§ Short problem:
Which lines in the records contain the string "width"? Find each one and copy it in full, treating uppercase and lowercase as different.

>> Begin Material to process

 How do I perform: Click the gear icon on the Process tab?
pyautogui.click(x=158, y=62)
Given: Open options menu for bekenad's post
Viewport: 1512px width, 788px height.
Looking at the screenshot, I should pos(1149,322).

>> End Material to process

§ Worked solution:
Viewport: 1512px width, 788px height.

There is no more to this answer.